During a meeting with ministers, Jesse, Judy and Kelvin make a poor impression. When a minister insults them using Aimee-Leigh's name, Jesse throws his shoe, which prompts the ministers to attack them with their own shoes. Eli meets with May–May, Karl and Chuck at a motel, worried that Peter may know about their encounters, and May–May is also harassed by militiamen watching her outside the motel. Eli manages to retrieve Karl and Chuck out of the motel and escape with Gideon behind the wheel, just as the militiamen follow them. After a tense chase, the two cars intercept Gideon's car and prepare to ram it. Gideon manages to evade them, and the two cars crash. Gideon then drives off.

==Production==
===Development===
The episode was written by executive producer John Carcieri and series creator Danny McBride, and directed by executive producer David Gordon Green. This was Carcieri's twelfth writing credit, McBride's twentieth writing credit, and Hill's tenth directing credit.

===Casting===
In May 2022, it was reported that Lukas Haas, Robert Oberst, Sturgill Simpson, and Casey Wilson would join the series in recurring roles. The following month, Steve Zahn was also announced to join the series in a recurring role.

==Reception==
===Viewers===
In its original American broadcast, "But Esau Ran to Meet Him" was seen by an estimated 0.223 million household viewers with a 0.07 in the 18-49 demographics. This means that 0.07 percent of all households with televisions watched the episode. This was a slight decrease in viewership from the previous episode, which was watched by 0.238 million household viewers with a 0.06 in the 18-49 demographics.

===Critical reviews===
"But Esau Ran to Meet Him" received extremely positive reviews from critics. Matt Schimkowitz of The A.V. Club gave the episode an "A–" grade and wrote, "In retrospect, the second episode makes the intentions of the first all the more evident. The premiere episode reset the family, reminding us who they are and what they’ve been through, slowly introducing characters that will get shaded in later. But it's episode two where the show really stakes its claim and takes over. This episode was all hellfire and brimstone as the unbridled anger of the Gemstones overtook the church, delivering us one of the funniest half-hours in the show’s history. It’s great to have the Gemstones back."

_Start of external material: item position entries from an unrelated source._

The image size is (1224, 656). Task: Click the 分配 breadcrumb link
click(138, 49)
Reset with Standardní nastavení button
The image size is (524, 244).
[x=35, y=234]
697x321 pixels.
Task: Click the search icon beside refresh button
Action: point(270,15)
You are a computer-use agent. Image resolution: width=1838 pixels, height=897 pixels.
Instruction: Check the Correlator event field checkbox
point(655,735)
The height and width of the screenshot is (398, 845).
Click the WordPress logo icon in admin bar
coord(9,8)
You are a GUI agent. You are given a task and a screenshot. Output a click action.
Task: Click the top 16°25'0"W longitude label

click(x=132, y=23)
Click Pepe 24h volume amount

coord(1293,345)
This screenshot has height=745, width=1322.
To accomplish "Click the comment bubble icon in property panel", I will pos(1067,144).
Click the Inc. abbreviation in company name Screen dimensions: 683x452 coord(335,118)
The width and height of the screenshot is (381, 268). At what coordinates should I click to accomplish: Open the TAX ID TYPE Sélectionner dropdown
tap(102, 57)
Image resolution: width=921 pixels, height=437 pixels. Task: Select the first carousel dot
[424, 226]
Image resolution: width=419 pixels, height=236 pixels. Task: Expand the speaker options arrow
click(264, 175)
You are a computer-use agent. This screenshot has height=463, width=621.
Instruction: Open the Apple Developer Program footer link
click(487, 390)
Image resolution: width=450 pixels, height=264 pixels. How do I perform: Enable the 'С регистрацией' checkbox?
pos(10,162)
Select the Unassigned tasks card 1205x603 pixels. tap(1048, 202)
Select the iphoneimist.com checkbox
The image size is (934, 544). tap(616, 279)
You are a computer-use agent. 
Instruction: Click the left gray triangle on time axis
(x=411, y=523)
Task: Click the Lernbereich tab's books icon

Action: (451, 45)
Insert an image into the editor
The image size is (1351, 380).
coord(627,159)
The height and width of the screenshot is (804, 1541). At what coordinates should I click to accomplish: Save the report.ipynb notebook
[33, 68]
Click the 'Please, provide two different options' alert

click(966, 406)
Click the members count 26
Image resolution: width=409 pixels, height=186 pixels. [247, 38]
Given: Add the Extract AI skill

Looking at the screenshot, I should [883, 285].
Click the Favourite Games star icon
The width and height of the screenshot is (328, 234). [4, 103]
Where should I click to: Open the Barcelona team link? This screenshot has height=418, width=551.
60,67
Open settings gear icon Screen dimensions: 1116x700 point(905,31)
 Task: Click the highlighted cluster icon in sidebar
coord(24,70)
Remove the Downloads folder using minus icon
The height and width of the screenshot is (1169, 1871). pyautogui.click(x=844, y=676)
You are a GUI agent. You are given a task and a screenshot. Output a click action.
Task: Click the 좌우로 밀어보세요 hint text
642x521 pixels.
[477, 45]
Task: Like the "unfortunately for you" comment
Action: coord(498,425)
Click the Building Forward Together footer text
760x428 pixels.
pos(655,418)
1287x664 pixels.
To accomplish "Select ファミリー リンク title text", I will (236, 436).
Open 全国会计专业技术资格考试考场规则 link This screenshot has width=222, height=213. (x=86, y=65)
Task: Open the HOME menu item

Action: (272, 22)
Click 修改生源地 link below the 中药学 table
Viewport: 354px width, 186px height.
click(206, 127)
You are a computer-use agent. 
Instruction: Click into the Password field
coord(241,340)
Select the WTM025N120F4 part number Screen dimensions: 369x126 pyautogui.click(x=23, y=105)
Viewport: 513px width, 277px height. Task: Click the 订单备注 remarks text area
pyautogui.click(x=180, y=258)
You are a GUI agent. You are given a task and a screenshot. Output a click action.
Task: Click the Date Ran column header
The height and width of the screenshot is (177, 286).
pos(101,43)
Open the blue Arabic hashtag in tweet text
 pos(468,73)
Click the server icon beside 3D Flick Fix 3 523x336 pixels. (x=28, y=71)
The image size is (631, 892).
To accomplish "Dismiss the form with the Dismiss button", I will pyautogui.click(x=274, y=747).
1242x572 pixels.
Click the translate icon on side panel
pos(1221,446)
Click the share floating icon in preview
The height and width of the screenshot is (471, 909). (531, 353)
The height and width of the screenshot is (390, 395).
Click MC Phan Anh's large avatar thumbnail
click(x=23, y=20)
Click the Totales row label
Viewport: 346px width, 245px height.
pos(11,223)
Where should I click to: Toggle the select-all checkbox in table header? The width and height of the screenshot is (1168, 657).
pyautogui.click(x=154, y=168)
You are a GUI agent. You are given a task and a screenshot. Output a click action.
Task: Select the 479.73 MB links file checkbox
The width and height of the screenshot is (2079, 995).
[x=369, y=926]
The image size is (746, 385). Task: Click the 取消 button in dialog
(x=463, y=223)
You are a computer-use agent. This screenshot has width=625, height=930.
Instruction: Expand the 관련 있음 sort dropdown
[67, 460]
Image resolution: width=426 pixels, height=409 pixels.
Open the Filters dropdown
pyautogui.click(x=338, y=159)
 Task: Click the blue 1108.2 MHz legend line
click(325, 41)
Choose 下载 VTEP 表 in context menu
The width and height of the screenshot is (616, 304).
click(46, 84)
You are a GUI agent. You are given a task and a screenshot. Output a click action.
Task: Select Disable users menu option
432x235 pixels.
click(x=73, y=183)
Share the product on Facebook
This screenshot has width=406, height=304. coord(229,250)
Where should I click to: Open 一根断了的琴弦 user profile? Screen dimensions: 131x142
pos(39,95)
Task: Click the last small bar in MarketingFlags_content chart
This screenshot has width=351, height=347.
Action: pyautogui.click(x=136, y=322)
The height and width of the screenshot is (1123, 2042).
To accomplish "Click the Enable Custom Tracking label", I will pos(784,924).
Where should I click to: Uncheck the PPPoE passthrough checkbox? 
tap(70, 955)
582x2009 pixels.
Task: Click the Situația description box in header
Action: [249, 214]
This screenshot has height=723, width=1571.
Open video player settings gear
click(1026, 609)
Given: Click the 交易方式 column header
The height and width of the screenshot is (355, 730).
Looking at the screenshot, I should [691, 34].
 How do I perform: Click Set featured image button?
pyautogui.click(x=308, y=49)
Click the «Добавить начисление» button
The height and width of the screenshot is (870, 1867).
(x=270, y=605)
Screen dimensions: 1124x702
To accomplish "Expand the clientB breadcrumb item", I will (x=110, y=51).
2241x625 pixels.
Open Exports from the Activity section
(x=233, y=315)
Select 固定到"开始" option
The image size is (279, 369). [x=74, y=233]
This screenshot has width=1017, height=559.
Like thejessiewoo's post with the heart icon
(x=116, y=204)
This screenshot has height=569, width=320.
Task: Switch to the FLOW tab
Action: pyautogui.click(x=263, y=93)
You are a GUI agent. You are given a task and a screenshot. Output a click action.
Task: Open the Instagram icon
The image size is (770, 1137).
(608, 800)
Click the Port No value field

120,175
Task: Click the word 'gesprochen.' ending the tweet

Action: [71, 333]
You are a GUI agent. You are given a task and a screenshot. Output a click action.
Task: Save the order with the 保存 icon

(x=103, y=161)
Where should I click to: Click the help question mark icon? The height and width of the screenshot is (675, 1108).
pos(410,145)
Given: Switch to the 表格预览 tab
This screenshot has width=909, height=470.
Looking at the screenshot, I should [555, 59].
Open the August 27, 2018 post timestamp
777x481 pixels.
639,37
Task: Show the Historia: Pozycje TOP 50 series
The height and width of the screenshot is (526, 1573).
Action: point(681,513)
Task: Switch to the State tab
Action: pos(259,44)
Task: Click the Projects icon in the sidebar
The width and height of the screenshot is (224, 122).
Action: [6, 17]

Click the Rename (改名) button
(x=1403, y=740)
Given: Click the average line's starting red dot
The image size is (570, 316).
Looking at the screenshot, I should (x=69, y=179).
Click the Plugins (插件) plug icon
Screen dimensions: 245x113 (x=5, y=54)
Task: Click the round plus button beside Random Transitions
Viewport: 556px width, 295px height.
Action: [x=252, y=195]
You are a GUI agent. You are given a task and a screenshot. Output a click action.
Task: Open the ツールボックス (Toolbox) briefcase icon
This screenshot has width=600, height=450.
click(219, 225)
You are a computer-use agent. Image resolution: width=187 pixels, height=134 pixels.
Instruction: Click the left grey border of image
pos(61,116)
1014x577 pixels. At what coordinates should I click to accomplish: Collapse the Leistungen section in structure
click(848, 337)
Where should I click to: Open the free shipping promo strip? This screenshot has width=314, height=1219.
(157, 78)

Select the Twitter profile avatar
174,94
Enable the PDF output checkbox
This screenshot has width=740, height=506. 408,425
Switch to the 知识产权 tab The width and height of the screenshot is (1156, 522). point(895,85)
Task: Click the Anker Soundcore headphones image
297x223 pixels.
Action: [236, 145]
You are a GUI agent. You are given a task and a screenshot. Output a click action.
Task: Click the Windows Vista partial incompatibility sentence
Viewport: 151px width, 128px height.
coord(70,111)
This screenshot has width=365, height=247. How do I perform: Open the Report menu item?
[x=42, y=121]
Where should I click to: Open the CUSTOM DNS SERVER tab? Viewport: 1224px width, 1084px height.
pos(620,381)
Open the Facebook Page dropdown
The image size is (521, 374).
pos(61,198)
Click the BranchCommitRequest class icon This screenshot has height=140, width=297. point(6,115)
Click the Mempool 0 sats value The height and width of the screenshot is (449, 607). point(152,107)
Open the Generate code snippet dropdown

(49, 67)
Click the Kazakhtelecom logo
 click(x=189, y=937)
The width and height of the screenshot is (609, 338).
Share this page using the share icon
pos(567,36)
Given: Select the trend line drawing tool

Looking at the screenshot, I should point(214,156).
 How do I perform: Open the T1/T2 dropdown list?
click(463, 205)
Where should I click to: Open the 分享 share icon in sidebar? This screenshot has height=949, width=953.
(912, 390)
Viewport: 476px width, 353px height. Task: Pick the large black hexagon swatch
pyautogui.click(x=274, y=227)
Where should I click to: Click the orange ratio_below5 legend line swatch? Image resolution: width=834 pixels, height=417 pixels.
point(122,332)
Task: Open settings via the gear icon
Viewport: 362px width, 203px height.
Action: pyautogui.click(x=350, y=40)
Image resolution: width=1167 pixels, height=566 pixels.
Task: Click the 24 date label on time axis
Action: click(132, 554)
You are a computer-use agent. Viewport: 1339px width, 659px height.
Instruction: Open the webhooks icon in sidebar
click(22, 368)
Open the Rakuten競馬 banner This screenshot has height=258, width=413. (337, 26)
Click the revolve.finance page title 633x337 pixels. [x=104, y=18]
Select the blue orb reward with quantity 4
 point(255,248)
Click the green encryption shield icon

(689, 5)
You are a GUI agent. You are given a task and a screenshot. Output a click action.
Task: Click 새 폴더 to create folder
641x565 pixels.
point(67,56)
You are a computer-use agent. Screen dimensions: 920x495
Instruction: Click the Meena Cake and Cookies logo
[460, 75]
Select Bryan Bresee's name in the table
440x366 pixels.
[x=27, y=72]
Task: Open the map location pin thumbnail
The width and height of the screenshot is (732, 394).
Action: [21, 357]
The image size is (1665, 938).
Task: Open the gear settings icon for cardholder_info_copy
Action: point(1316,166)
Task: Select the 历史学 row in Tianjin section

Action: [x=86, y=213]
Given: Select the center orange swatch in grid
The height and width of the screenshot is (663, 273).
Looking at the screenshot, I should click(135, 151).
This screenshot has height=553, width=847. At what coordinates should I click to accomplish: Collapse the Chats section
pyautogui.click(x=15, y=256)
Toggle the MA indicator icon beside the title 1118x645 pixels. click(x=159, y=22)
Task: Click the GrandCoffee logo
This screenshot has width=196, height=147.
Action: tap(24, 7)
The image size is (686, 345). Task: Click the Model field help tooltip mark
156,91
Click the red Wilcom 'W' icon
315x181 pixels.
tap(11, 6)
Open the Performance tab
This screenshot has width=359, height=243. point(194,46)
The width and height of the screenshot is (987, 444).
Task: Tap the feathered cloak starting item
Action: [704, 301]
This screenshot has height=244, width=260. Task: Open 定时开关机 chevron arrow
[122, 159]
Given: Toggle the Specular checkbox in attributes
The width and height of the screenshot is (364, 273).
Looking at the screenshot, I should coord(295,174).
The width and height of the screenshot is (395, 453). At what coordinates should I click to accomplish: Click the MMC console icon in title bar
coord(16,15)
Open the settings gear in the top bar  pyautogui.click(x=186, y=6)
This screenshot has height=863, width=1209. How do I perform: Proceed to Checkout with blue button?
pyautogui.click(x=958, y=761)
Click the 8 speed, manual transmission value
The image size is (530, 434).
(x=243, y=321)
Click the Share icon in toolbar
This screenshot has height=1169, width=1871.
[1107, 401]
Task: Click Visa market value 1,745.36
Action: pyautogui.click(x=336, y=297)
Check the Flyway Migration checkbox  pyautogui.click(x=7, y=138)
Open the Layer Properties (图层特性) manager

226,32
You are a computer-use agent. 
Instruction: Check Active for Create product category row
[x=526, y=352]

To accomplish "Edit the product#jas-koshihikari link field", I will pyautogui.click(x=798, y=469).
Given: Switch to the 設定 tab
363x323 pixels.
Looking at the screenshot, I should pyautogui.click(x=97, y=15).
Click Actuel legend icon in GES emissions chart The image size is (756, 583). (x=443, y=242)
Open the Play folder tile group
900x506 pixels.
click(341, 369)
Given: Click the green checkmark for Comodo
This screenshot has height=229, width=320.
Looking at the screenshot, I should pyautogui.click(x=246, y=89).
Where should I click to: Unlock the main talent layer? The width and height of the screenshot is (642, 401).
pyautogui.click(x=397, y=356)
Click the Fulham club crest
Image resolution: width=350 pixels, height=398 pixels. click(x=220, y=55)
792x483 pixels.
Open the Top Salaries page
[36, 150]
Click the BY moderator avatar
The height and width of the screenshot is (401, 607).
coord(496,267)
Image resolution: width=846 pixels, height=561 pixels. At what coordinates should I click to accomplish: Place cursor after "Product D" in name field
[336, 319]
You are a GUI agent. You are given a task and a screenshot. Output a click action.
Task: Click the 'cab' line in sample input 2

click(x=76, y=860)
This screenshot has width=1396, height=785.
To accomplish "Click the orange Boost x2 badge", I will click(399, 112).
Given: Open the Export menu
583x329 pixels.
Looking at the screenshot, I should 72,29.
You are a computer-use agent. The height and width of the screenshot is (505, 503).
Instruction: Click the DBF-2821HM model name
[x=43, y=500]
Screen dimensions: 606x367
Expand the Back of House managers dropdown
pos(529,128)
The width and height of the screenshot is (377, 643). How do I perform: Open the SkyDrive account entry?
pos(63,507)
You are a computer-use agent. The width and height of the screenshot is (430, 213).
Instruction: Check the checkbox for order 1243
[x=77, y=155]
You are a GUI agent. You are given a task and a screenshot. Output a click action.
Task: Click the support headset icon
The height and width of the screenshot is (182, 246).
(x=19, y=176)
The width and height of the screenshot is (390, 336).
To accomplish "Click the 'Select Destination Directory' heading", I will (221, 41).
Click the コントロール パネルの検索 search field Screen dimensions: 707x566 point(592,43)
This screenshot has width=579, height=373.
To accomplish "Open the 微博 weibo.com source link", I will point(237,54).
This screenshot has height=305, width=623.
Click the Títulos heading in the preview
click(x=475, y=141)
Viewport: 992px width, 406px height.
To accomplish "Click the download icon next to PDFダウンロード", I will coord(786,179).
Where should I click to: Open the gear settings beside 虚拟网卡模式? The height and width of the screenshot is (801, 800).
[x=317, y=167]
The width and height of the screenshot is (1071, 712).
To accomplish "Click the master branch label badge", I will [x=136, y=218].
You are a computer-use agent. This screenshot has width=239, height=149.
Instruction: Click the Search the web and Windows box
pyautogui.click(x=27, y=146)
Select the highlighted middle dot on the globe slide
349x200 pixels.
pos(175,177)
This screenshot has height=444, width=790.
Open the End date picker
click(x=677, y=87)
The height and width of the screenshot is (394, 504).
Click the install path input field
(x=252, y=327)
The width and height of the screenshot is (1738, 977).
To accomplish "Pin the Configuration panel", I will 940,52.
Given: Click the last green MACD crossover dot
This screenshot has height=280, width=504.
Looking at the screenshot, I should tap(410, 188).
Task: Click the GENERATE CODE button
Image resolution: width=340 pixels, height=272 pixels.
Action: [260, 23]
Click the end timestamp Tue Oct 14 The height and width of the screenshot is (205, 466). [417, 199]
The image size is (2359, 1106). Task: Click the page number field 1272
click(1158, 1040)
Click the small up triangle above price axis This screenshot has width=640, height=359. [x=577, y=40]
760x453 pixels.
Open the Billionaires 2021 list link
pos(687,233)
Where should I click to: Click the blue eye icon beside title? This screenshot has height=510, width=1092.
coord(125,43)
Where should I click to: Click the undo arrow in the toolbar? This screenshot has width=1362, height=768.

Scott Tobias of Vulture gave the episode a 4 star rating out of 5 and wrote, "The chaos that erupts when the ATF invades the camp and, later, when militiamen in two trucks chase after Eli's SUV, are a reminder that The Righteous Gemstones has in Jody Hill, a director with a more robust sense of style than you usually see on TV. The raid is beautifully choreographed chaos, with the camera clinging to Eli's nephews as they slip through a gauntlet of tackles and headshots on their way to a safe house. The chase sequence zips through a playground and a golf course before screaming through the city streets, but Hill treats the action with a layer of slapstick." Breeze Riley of Telltale TV gave the episode a 4.5 star rating out of 5 and wrote, "Can the kids stop the church and their personal lives from falling apart? Or will the Gemstones once more be wracked by a scandal they have to pull themselves out of? Ultimately it's hard to say if any of these stakes matter as long as the jokes are good, but you’ll want to keep watching."